Instructions to follow =>
Please repeat the lines below exactly. Begin with the line containing "The height and width of the screenshot is (540, 961)." and go on through the line containing "The width and height of the screenshot is (443, 318).".

[Stored items]

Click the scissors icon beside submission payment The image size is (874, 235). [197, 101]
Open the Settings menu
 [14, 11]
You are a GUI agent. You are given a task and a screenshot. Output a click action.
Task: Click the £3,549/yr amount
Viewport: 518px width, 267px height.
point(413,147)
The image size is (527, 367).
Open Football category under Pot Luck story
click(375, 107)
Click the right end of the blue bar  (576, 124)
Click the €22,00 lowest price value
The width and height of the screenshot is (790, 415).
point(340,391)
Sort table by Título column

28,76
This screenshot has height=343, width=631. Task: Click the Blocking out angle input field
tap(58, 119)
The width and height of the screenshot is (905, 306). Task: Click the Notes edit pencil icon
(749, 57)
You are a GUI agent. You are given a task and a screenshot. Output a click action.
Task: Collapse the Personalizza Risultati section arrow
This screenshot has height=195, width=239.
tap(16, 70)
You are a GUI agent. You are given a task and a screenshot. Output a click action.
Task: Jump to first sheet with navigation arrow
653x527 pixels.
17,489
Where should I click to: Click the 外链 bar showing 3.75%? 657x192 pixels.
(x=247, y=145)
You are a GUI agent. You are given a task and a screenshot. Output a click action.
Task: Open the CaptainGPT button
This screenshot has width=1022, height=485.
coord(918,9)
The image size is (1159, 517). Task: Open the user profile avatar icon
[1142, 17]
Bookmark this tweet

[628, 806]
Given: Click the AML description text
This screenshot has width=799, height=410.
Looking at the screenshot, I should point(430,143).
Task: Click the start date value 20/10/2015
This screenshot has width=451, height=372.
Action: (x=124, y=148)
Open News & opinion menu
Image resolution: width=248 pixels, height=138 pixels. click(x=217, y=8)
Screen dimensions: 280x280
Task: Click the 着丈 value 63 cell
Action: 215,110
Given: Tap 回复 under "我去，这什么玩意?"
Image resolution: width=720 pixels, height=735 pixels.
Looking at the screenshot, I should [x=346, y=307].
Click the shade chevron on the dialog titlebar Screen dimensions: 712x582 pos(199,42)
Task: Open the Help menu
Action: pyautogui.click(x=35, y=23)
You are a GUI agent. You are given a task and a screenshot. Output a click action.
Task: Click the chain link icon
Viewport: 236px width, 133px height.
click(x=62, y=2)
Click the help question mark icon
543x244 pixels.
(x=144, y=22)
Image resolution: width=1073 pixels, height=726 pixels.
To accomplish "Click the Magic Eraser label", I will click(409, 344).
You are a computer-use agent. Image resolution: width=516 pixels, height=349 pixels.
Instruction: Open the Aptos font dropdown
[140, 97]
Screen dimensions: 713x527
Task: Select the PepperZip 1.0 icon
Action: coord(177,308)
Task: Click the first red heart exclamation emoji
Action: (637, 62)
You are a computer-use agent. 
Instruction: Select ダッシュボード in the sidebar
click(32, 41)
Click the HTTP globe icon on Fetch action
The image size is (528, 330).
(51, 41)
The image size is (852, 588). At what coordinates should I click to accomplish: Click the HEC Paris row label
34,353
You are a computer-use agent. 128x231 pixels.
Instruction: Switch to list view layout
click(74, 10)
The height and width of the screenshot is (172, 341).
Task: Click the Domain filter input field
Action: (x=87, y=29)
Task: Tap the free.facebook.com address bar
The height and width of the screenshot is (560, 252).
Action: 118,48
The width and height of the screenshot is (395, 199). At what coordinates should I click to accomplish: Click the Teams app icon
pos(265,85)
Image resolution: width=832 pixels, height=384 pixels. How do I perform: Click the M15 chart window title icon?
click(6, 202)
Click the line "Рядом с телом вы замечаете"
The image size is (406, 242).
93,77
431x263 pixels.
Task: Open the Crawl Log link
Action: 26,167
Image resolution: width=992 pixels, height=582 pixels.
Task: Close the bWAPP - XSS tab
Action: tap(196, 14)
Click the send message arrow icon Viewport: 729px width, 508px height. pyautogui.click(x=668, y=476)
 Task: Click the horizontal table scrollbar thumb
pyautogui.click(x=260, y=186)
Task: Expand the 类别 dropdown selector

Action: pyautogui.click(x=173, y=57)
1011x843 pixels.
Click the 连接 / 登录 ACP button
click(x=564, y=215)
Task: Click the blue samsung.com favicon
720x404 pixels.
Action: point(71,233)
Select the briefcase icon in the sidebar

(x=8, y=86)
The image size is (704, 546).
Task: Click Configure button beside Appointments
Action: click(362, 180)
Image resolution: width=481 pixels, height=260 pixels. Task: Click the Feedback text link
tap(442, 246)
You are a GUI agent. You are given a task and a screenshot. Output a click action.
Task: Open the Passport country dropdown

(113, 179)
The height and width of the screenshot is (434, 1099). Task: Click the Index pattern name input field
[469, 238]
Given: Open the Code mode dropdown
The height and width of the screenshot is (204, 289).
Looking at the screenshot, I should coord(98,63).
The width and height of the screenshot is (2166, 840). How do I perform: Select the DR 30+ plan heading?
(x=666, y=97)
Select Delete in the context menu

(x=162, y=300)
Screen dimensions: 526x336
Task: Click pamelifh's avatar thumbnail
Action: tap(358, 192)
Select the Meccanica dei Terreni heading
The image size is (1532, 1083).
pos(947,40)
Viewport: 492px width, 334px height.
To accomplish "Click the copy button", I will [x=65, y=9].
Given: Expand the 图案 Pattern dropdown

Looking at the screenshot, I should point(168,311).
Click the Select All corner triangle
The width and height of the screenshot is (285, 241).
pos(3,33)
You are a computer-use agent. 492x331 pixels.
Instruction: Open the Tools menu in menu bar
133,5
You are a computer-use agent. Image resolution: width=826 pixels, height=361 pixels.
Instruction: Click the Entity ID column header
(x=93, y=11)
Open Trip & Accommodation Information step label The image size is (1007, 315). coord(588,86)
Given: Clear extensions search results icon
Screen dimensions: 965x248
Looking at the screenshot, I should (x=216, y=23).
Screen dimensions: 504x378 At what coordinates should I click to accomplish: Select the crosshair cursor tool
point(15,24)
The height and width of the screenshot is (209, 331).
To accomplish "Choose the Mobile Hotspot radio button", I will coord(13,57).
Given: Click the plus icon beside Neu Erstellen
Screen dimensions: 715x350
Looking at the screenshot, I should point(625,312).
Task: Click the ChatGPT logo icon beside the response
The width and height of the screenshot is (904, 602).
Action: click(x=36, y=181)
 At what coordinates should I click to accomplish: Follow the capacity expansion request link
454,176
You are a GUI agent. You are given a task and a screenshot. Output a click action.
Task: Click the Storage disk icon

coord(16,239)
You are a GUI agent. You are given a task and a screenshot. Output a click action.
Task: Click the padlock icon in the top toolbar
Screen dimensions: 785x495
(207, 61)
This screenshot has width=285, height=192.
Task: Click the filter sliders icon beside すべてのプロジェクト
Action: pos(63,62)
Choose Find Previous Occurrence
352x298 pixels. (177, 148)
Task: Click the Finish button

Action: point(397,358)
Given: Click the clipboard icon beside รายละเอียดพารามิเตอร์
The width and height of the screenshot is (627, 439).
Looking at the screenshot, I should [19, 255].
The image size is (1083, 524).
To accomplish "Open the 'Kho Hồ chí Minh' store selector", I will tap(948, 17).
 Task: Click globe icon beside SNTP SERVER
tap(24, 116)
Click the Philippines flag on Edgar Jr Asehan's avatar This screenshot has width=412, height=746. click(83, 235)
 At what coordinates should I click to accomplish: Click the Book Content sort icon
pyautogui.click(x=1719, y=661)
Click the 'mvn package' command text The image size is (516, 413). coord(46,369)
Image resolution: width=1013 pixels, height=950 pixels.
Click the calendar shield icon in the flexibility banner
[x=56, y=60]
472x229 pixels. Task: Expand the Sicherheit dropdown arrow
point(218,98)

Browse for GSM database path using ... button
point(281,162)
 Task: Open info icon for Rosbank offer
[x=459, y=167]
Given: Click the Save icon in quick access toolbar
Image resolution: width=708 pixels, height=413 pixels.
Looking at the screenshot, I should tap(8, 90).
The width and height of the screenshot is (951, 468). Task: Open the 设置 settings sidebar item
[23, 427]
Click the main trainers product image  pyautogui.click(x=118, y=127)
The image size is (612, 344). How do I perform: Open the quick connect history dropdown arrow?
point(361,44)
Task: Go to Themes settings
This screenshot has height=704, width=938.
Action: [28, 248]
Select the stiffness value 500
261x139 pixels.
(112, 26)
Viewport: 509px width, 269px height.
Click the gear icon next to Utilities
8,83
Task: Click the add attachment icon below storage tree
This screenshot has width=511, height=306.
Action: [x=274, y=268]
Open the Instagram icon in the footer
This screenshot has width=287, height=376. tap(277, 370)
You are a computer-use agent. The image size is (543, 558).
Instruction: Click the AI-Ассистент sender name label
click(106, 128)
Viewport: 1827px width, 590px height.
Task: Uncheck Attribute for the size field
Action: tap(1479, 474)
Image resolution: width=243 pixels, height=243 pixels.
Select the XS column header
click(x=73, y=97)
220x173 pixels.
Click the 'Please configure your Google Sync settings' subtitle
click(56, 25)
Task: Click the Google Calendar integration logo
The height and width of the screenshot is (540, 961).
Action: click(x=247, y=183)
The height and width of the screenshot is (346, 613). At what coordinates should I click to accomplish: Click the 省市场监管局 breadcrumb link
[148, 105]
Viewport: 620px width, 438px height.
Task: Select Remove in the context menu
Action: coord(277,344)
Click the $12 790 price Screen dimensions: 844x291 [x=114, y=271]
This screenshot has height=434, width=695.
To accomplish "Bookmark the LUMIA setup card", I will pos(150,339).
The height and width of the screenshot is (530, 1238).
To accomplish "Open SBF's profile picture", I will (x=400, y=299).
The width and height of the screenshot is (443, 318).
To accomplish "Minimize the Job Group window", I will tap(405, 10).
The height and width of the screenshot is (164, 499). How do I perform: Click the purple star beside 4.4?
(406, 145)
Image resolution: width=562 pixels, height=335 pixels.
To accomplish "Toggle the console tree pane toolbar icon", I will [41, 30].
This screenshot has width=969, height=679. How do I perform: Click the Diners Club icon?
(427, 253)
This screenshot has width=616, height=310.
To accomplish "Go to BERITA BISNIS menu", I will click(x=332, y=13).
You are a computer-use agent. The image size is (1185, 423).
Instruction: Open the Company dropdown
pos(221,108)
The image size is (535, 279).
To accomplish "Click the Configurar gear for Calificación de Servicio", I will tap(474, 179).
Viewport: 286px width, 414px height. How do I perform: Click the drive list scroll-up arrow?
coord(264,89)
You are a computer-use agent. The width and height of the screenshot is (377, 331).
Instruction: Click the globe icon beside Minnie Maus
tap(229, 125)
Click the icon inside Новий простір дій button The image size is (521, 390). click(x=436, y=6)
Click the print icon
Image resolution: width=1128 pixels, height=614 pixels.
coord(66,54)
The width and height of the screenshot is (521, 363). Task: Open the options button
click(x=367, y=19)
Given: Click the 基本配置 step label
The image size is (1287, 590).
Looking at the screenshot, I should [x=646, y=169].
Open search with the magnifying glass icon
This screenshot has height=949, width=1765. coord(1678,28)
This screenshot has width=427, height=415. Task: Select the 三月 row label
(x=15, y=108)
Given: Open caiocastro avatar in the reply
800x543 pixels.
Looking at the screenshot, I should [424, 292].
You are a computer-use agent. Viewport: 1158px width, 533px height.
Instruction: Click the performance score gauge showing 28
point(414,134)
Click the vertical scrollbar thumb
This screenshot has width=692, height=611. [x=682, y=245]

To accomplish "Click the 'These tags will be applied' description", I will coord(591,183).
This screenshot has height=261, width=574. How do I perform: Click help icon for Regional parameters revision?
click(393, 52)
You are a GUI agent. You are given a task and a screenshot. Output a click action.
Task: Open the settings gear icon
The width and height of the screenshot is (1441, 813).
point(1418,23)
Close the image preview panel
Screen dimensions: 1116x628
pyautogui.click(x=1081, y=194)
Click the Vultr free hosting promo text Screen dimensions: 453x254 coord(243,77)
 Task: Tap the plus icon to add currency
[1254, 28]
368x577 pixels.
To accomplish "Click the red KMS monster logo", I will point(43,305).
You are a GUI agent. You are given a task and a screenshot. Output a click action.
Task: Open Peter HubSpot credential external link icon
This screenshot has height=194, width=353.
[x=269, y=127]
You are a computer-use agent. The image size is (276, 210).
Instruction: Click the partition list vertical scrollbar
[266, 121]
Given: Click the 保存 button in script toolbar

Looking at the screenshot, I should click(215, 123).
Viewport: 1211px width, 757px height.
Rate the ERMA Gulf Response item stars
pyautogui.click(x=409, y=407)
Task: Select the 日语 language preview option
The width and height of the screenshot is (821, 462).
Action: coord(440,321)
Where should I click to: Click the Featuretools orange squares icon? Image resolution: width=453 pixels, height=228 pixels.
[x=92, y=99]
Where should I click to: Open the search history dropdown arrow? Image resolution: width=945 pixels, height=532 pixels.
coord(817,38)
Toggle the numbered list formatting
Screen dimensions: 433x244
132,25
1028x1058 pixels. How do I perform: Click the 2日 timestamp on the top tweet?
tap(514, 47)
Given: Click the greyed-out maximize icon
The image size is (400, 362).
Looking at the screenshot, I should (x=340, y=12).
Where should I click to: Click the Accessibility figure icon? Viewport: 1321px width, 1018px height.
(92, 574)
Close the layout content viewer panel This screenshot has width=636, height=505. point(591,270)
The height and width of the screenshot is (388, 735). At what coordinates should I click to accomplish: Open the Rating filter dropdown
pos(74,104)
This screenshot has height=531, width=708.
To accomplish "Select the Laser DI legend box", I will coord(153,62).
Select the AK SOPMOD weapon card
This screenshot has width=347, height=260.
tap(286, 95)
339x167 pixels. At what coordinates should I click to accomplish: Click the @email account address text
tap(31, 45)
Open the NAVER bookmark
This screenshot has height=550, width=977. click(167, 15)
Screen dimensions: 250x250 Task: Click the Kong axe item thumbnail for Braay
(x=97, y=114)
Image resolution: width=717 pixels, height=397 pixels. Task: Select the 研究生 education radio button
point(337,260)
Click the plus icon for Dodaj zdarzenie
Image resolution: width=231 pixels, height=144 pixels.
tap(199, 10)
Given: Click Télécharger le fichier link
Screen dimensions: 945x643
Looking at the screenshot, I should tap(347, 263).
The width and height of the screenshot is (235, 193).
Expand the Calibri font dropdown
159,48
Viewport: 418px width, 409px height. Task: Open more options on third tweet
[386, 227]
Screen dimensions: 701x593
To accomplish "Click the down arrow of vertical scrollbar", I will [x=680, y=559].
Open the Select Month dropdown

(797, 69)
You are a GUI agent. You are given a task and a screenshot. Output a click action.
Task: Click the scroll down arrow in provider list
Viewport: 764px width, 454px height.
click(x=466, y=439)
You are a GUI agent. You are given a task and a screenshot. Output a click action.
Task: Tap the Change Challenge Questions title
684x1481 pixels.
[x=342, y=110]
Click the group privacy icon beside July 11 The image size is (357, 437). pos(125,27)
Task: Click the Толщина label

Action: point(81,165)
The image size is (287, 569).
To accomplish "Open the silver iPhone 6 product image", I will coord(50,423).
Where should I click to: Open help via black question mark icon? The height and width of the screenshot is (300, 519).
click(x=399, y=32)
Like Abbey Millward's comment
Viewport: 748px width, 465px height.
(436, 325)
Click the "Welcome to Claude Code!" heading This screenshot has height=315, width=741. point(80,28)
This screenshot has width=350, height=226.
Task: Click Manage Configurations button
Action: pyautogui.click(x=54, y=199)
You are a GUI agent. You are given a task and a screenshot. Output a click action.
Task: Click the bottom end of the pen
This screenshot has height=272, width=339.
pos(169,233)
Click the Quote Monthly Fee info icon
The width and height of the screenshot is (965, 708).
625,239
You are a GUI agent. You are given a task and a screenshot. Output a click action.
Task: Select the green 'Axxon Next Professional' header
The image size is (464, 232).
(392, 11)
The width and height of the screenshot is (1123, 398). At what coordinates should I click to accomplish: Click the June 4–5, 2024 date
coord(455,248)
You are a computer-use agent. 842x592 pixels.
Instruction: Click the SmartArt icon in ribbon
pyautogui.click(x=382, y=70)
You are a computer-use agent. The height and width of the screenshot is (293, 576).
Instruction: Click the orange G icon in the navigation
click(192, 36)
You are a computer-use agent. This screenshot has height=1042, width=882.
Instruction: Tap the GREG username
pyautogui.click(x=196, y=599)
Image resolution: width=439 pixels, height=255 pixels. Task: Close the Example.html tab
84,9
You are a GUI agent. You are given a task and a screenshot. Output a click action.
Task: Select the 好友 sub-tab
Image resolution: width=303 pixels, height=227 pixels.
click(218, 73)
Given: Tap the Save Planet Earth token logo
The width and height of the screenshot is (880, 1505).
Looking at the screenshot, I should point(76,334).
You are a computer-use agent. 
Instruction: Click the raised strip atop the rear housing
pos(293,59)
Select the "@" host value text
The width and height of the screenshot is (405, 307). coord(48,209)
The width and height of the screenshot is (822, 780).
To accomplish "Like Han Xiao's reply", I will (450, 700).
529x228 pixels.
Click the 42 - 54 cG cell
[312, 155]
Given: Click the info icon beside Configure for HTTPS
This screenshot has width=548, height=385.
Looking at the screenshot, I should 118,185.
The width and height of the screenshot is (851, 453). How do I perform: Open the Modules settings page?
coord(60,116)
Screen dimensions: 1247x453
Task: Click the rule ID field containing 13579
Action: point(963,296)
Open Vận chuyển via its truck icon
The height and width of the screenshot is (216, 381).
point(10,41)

Result =>
The height and width of the screenshot is (540, 961).
Action: click(x=247, y=183)
The height and width of the screenshot is (346, 613). At what coordinates should I click to accomplish: Click the 省市场监管局 breadcrumb link
[148, 105]
Viewport: 620px width, 438px height.
Task: Select Remove in the context menu
Action: coord(277,344)
Click the $12 790 price Screen dimensions: 844x291 [x=114, y=271]
This screenshot has height=434, width=695.
To accomplish "Bookmark the LUMIA setup card", I will pos(150,339).
The height and width of the screenshot is (530, 1238).
To accomplish "Open SBF's profile picture", I will (x=400, y=299).
The width and height of the screenshot is (443, 318).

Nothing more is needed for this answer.